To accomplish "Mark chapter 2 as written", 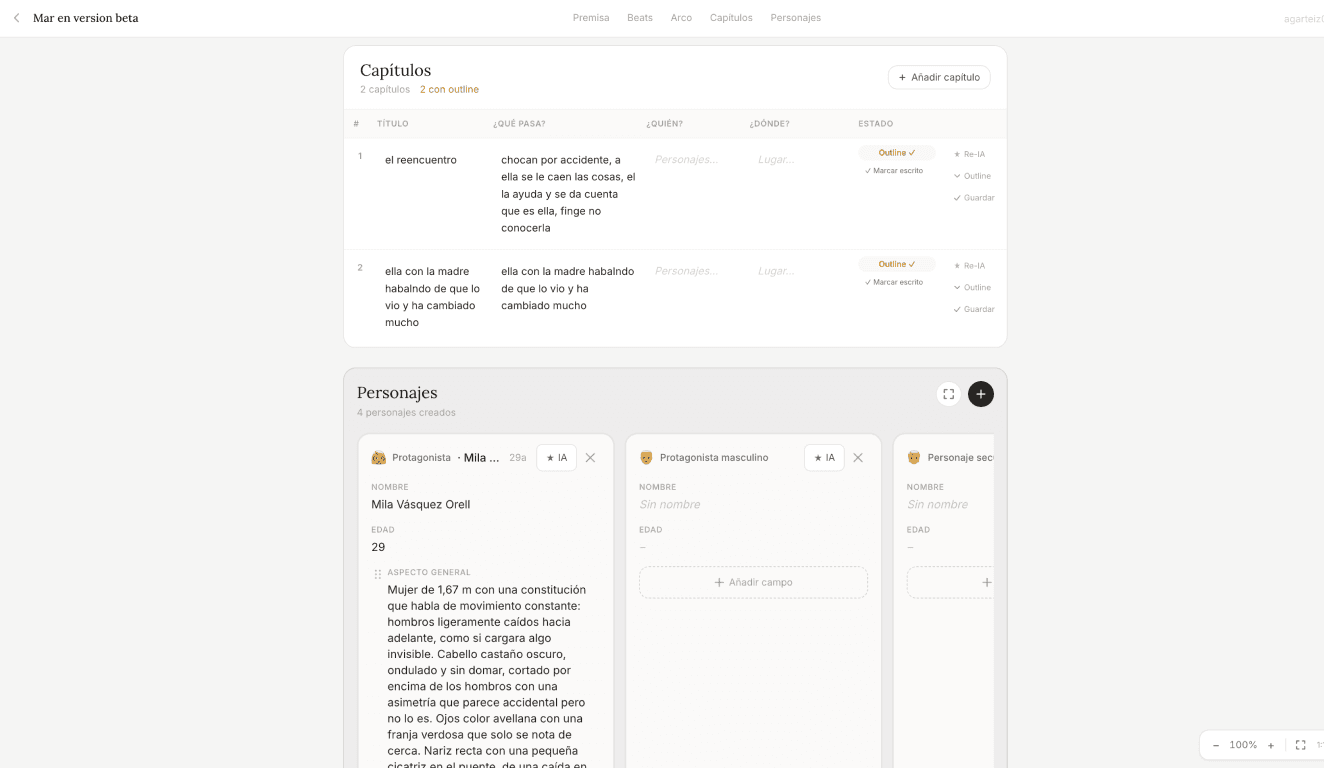I will click(894, 283).
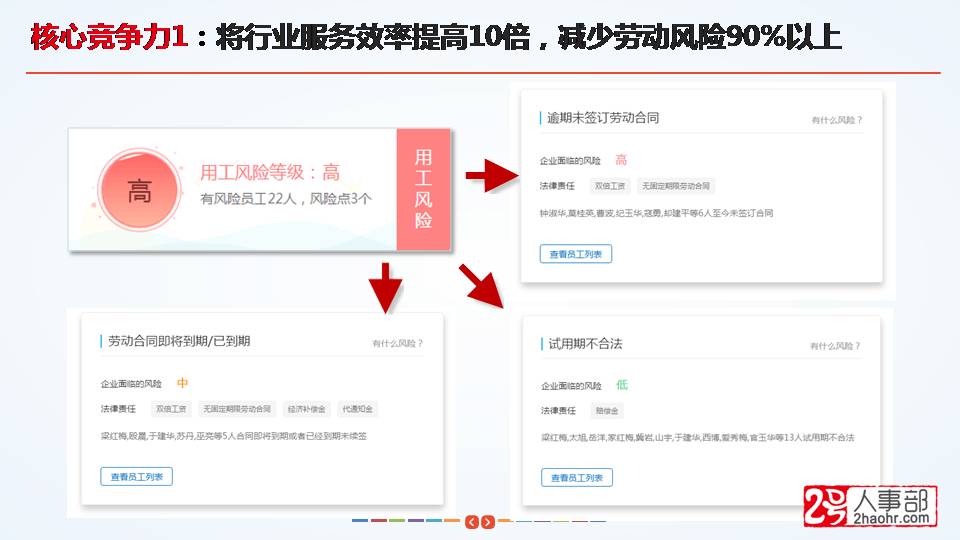Click the next slide arrow button

pos(487,522)
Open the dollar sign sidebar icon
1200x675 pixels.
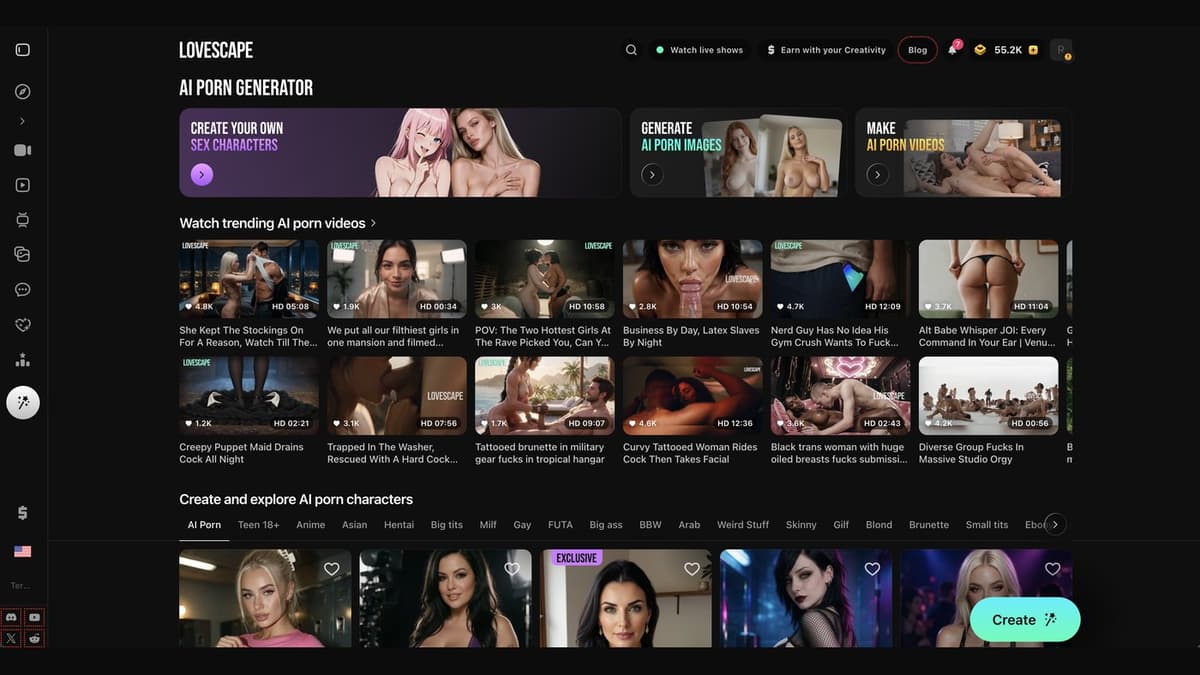[x=23, y=512]
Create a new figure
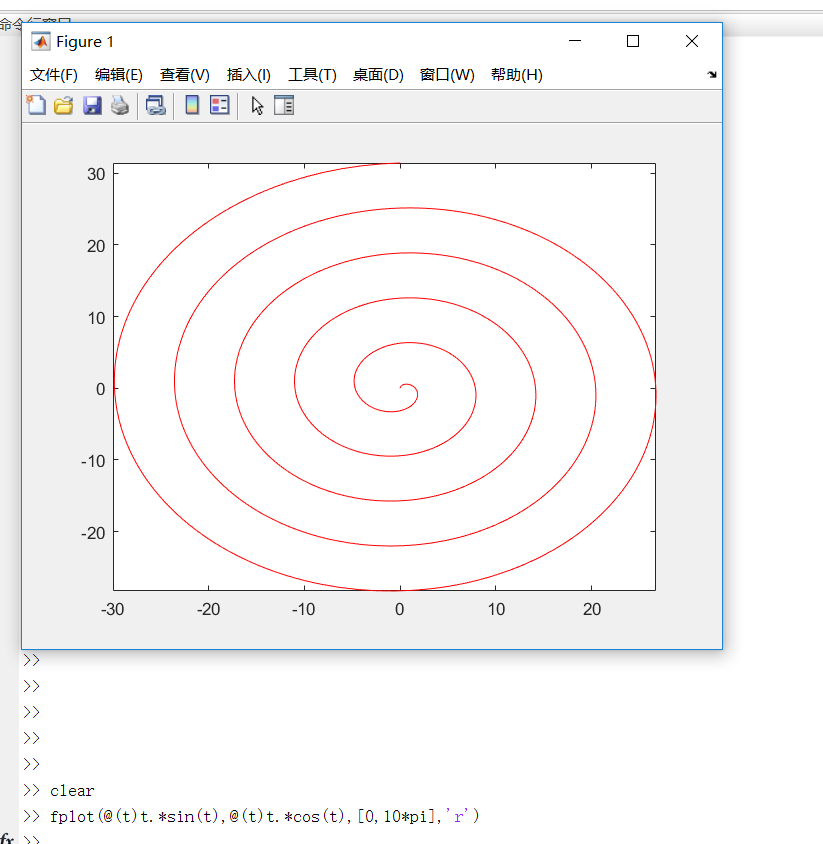The image size is (823, 844). (36, 105)
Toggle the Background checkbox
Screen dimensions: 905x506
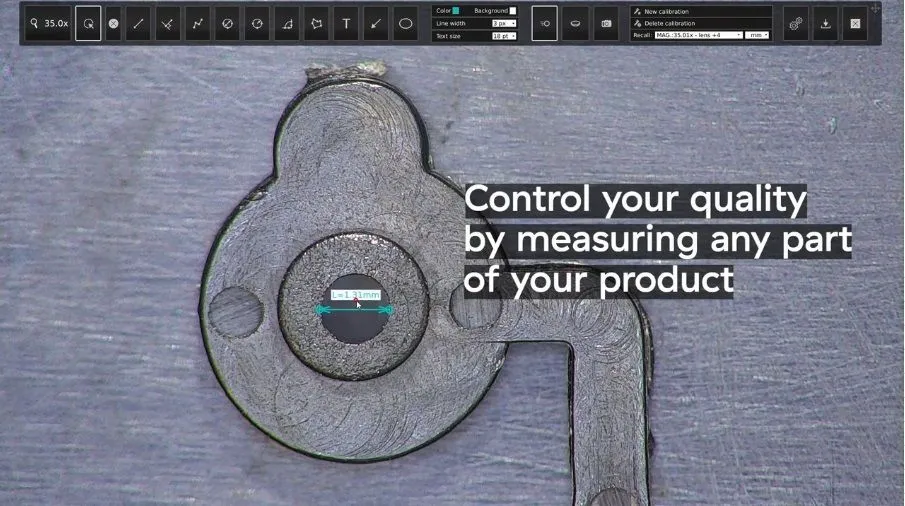[x=513, y=11]
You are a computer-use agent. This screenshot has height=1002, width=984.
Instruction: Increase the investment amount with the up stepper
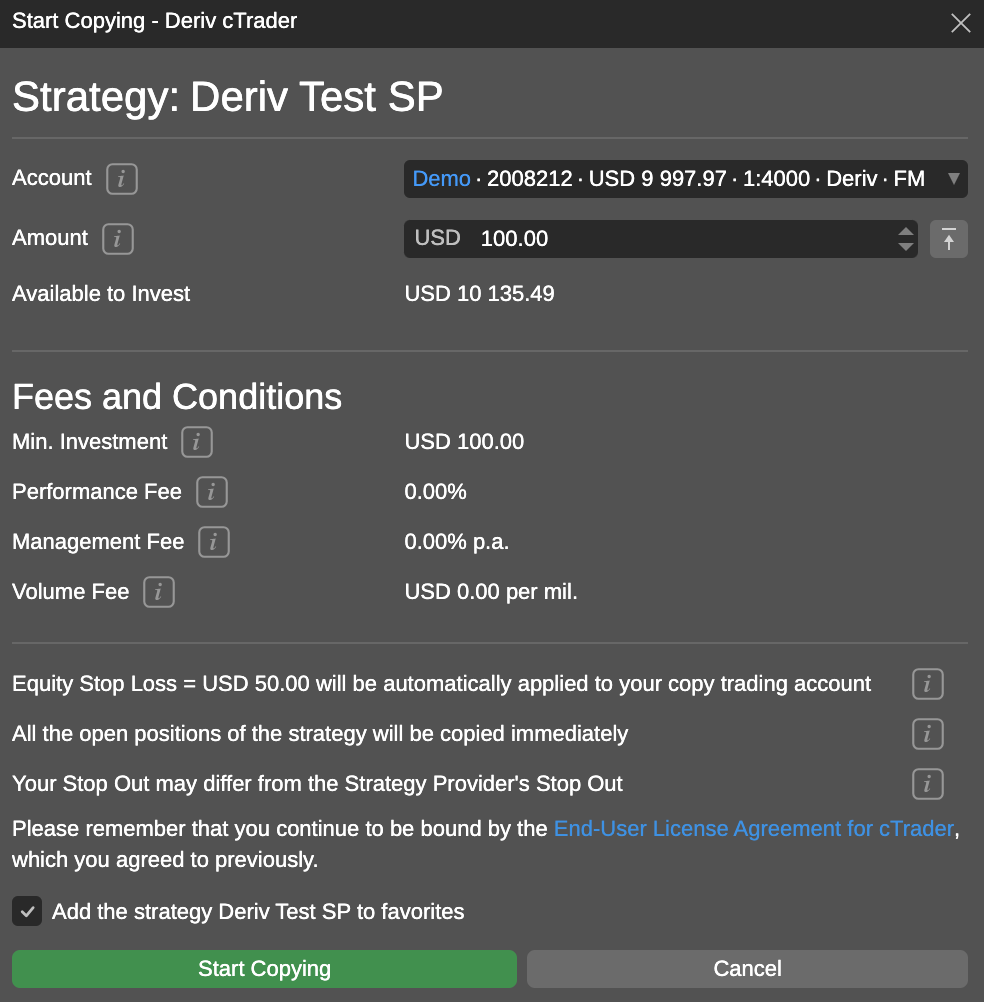click(x=906, y=232)
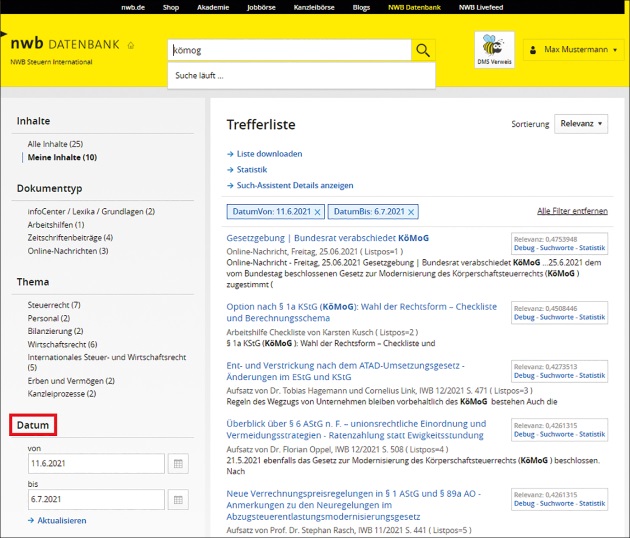Select Alle Inhalte (25) filter
This screenshot has width=630, height=538.
point(55,145)
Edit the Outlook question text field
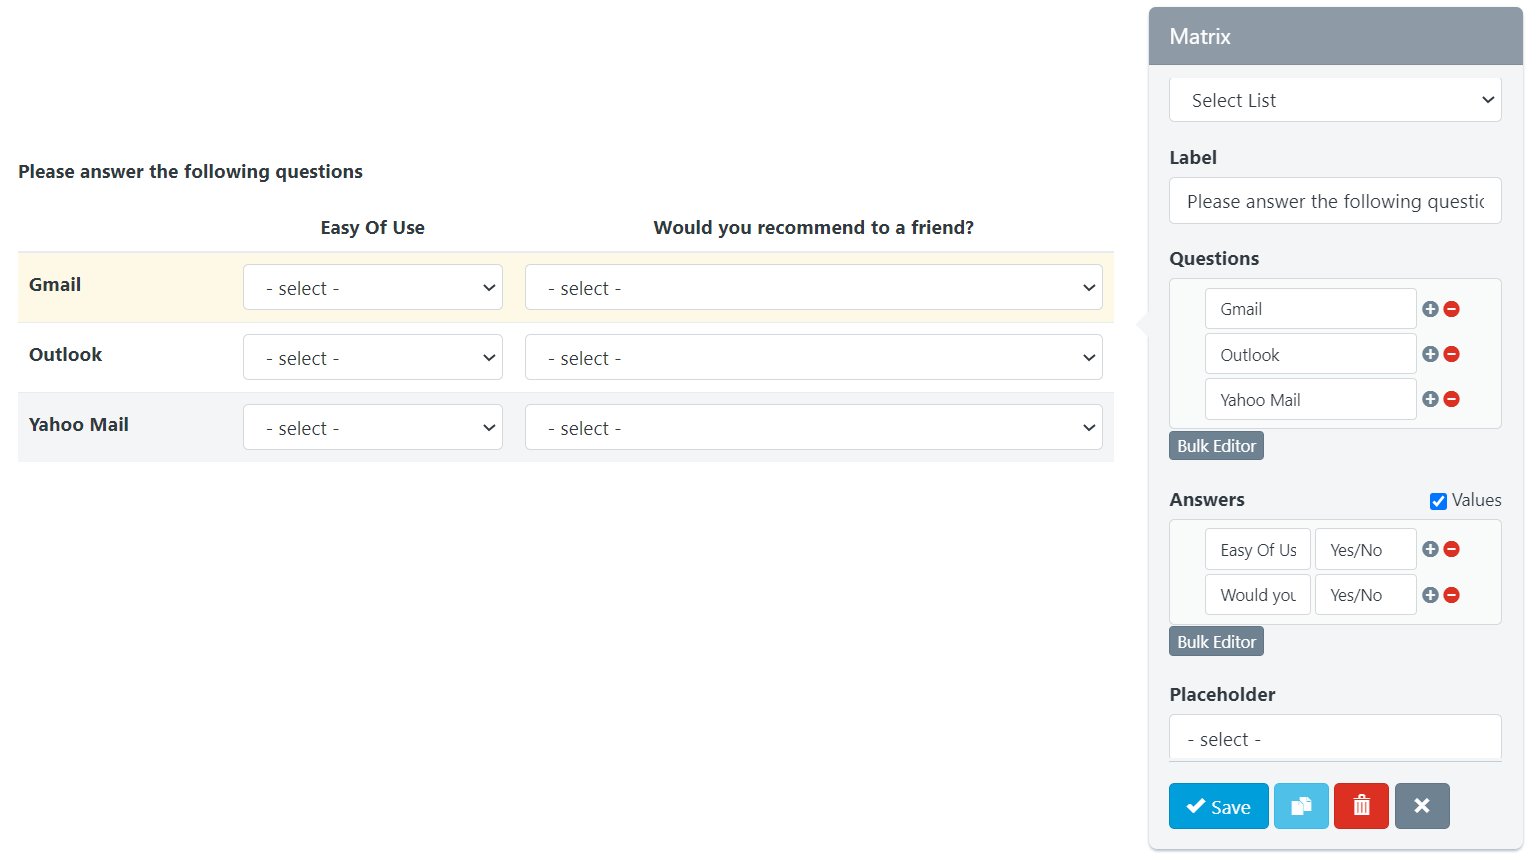This screenshot has height=863, width=1540. click(x=1310, y=355)
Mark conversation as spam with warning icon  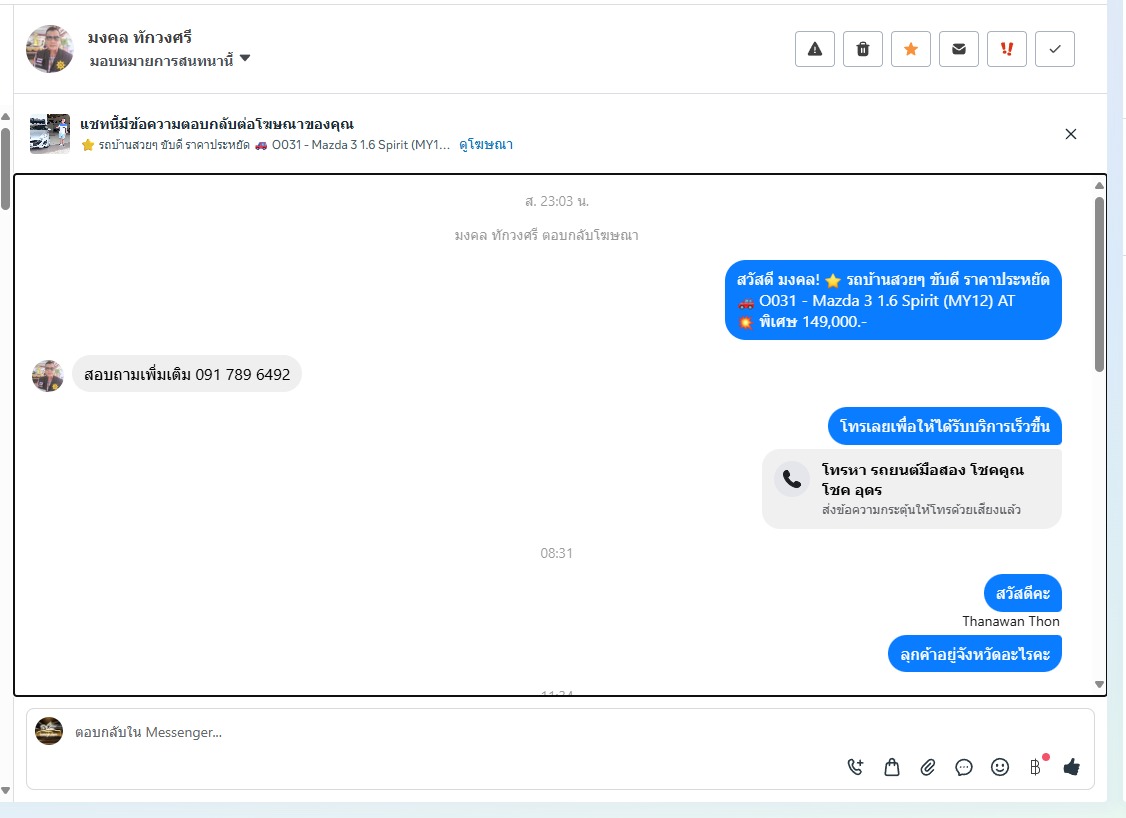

..........

◆ TASK BRIEF ◆
In the copy, include exactly the lines from the one with "Create a new figure" through the final line of the data, both ends included, and no pictures.

◆ REPLY ◆
Create a new figure
The image size is (823, 844). (36, 105)
Toggle the Background checkbox
Screen dimensions: 905x506
[x=513, y=11]
You are a computer-use agent. This screenshot has height=1002, width=984.
Instruction: Increase the investment amount with the up stepper
click(x=906, y=232)
Select Alle Inhalte (25) filter
This screenshot has width=630, height=538.
point(55,145)
Edit the Outlook question text field
This screenshot has height=863, width=1540. click(x=1310, y=355)
Mark conversation as spam with warning icon  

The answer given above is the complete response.